In his first affidavit and his second affidavit, the husband asserts that there was a “significant change” in his circumstances due to him being declared bankrupt on 1 February 2005. His bankruptcy is verified by the extract document dated 1 February 2005 from the National Personal Insolvency Index (see Annexure “CA5” to his second affidavit). The husband was discharged from bankruptcy on 1 February 2008. The husband's bankrupt estate was certified as finalised on
28 April 2008 (as is evidenced by the Notice of Finalisation of Administration signed by Ms R, Trustee and dated 28 April 2008; see Annexure “9” to his first affidavit).

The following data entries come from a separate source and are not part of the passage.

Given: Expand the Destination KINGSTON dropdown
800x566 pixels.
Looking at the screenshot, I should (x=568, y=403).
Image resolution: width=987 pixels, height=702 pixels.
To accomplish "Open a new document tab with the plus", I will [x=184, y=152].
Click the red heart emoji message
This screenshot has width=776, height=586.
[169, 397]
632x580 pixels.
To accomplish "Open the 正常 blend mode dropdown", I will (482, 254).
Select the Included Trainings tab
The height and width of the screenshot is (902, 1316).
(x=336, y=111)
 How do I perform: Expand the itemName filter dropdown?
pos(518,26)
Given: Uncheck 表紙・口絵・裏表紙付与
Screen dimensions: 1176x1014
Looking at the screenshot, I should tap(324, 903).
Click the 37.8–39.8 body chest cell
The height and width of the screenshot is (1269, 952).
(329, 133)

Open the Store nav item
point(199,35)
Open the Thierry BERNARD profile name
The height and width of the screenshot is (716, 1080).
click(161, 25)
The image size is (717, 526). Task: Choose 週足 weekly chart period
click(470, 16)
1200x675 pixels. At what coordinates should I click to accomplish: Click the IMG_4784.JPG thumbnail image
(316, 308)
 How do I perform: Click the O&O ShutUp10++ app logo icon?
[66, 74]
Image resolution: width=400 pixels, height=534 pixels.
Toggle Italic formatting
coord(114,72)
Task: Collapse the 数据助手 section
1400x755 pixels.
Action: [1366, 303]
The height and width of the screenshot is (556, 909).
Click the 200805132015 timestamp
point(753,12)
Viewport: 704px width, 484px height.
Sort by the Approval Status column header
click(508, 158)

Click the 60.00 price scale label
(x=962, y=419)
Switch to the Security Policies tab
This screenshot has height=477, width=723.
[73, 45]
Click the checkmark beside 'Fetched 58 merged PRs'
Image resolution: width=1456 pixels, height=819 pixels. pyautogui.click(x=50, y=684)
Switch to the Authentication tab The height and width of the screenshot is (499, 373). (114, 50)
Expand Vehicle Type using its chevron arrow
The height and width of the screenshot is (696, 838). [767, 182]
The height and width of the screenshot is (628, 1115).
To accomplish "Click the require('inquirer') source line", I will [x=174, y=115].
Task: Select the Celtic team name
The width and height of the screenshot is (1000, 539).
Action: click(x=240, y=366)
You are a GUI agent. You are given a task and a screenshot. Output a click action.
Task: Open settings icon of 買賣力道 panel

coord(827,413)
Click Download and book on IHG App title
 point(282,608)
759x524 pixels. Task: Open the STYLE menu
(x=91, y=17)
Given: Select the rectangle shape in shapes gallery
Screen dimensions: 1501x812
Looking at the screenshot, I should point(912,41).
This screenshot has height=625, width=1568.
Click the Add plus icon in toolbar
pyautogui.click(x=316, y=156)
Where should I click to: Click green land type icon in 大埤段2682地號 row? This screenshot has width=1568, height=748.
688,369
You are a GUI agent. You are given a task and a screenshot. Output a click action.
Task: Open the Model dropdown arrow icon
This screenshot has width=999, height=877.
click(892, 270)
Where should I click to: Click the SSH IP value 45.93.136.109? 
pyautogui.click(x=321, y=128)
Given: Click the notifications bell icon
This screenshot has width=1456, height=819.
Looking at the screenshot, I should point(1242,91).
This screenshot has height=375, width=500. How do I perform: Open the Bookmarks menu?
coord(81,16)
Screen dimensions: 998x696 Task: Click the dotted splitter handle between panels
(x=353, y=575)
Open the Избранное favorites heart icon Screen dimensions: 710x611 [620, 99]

The husband does not allege that there has been any significant change in the circumstances of any or all of his children.
In paragraphs 6 and 7 of his second affidavit the husband states:
“6. In February 2005 I was unable to meet the financial requirements of business and the demands set out in the property settlement.
7. I was made bankrupt on February 1st 2005. Due to the bankruptcy, I had lost my business, my properties and lost all other assets. [B] (Trustees overseeing the bankruptcy) took over all assets either owned by me personally or by the company and liquidated everything of value. The extract of my bankruptcy are annexed hereto and marked with the initials “CA5”.”
To support this assertion that his taxable income radically changed following his bankruptcy, the husband attached to his second affidavit copies of his Notices of Assessment for the end of the income tax years 2005, 2006 and 2007 (see Annexures “CA9-CA11” respectively). These notices disclose the husband’s taxable income as follows:
·for the financial year ending 30 June 2005: $7,230.
·for the financial year ending the 30 June 2006: $15,576
·for the financial year ending the 30 June 2007: $23,767.
In addition, the husband asserts in paragraphs 15 and 16 of his second affidavit that his estimated taxable income for the financial year ending 30 June 2008 is $22,115.42 and that his estimated taxable income (as at 5 May 2009) for the financial year ending 30 June 2009 is $18,269.26.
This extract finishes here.